* [Исходный фрагмент]
---

Можно понять, почему у деятелей новейшего искусства вспыхивало желание возродить это прекрасное и наивное прошлое. Но где же взять необходимую наивность, как сделать искусившихся цивилизованных людей снова доверчивыми, куда деть их привычную иронию, как вычеркнуть из сознания огромный опыт протекших столетий? Очевидно, это невозможно. Ведь тот же Толстой с восхищением описывал первобытное представление-игру, изображающее охоту, но с крайним сарказмом отзывался об условностях в современной опере.
Плодотворное возрождение тех или других старинных художественных принципов, видимо, возможно только «по спирали», то есть на совершенно новой почве, включающей в себя, а не отбрасывающей весь последующий опыт. Движение вперед, а не бегство назад, не вымученное возвращение к первоосновам.

---

[Записи из набора данных]
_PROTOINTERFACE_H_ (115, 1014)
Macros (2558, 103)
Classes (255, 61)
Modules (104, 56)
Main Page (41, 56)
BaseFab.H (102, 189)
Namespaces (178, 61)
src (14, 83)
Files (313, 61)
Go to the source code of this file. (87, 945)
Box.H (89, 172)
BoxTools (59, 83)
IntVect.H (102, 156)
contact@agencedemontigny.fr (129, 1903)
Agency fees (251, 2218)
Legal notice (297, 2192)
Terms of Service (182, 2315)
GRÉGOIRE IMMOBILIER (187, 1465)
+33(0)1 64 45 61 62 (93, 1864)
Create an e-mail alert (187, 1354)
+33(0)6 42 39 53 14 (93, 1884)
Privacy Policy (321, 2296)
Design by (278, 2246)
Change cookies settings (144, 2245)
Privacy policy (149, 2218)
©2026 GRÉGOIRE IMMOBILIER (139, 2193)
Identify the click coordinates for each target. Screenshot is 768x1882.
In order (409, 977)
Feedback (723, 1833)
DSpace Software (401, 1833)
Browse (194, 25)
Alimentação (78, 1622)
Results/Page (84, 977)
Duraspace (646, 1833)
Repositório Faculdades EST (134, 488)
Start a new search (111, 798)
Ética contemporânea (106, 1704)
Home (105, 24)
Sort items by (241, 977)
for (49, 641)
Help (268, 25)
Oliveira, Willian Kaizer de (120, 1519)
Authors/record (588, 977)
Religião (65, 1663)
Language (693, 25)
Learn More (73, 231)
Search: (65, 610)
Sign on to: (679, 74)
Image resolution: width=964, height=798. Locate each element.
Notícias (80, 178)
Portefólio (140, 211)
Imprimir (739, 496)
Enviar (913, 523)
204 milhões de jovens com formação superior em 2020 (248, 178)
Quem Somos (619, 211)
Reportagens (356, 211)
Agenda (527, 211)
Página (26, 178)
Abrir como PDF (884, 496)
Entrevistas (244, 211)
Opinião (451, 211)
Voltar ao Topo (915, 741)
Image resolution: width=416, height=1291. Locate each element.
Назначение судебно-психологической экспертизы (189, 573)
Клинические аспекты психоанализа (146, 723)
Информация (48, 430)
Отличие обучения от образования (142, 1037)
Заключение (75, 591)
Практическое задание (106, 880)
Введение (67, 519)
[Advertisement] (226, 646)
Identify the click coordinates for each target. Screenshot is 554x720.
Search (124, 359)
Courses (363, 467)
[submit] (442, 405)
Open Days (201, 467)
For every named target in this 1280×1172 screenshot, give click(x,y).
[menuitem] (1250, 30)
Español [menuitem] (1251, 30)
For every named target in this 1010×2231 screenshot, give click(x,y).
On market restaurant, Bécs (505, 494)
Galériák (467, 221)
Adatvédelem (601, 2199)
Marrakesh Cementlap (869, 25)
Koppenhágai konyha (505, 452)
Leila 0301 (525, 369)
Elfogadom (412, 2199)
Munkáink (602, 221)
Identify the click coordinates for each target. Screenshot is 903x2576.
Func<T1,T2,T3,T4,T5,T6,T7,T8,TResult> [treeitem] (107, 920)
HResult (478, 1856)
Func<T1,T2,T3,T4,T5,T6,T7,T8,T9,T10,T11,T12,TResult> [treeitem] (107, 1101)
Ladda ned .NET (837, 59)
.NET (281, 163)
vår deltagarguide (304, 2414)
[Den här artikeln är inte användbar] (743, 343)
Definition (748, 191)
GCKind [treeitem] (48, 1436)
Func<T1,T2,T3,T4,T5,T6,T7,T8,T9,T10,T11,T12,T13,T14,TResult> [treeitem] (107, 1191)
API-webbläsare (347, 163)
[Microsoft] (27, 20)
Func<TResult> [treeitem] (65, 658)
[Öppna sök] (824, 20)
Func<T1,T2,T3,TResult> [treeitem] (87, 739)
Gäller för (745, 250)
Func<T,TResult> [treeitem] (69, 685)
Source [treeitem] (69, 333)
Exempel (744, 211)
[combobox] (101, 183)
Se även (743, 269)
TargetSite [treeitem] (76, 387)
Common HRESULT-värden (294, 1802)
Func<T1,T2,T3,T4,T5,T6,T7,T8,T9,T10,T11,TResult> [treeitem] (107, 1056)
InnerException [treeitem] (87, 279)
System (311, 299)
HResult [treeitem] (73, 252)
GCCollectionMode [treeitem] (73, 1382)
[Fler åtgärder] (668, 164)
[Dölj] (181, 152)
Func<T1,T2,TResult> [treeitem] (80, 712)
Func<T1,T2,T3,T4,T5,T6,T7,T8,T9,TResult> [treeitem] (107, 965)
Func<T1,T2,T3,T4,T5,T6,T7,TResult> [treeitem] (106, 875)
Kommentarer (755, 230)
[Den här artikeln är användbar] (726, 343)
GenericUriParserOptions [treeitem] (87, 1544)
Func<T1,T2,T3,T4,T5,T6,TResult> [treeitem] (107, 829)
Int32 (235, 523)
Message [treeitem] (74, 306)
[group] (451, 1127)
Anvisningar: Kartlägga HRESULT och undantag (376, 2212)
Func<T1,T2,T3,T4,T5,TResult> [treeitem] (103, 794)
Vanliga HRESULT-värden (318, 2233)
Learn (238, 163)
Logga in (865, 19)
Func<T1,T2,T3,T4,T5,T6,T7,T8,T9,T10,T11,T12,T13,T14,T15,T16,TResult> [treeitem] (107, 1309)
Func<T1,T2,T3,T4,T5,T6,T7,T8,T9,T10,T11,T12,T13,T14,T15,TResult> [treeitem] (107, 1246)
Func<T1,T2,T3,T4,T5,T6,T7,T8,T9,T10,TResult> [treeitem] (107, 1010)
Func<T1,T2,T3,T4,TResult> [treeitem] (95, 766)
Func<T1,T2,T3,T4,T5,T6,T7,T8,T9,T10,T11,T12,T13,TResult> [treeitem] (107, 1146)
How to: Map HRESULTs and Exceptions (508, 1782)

---

* [Задание A] О чем, согласно фрагменту о возрождении старинного искусства, Толстой отзывался с крайним сарказмом?
* [Задание B] Обновите часть фрагмента о возрождении старинного искусства: начните со слов «Можно понять, почему» и остановитесь после слов «возвращение к первоосновам.». При этом замените «почве» на «основе».
* [Задание C] Продолжите фрагмент о возрождении старинного искусства с его последнего предложения.

* [Поле ответа A] Об условностях в современной опере.

* [Поле ответа B]
Можно понять, почему у деятелей новейшего искусства вспыхивало желание возродить это прекрасное и наивное прошлое. Но где же взять необходимую наивность, как сделать искусившихся цивилизованных людей снова доверчивыми, куда деть их привычную иронию, как вычеркнуть из сознания огромный опыт протекших столетий? Очевидно, это невозможно. Ведь тот же Толстой с восхищением описывал первобытное представление-игру, изображающее охоту, но с крайним сарказмом отзывался об условностях в современной опере.
Плодотворное возрождение тех или других старинных художественных принципов, видимо, возможно только «по спирали», то есть на совершенно новой основе, включающей в себя, а не отбрасывающей весь последующий опыт. Движение вперед, а не бегство назад, не вымученное возвращение к первоосновам.

* [Поле ответа C]
Поэтому так много искусственного и инфантильного было в попытках обрести безыскусственность, обращаясь к прошлому, к спасительному «варварству». Тем более искусственно оно было у художников типа Леверкюна – меньше всего наивных и больше всего рефлектирующих.
В романе показаны усилия Леверкюна «вернуться к первоосновам» в жанре лирической песни, возродить наивную пленительную простоту народной мелодии. Однако чем больше он домогается простоты, тем больше она оборачивается у него «квазинаивностью», «пародией на невинность». Чем усерднее его творчество осваивает приемы народной песни, тем оно, как ни странно, становится более эзотерическим, сверх– и переутонченным. Цейтблом прав, замечая: «Это можно назвать эстетически эффектным парадоксом культуры: поворачивая вспять естественную эволюцию, сложное, духовное уже не развивается из элементарного, а берет на себя роль изначального, из которого и силится родиться первозданная простота»35.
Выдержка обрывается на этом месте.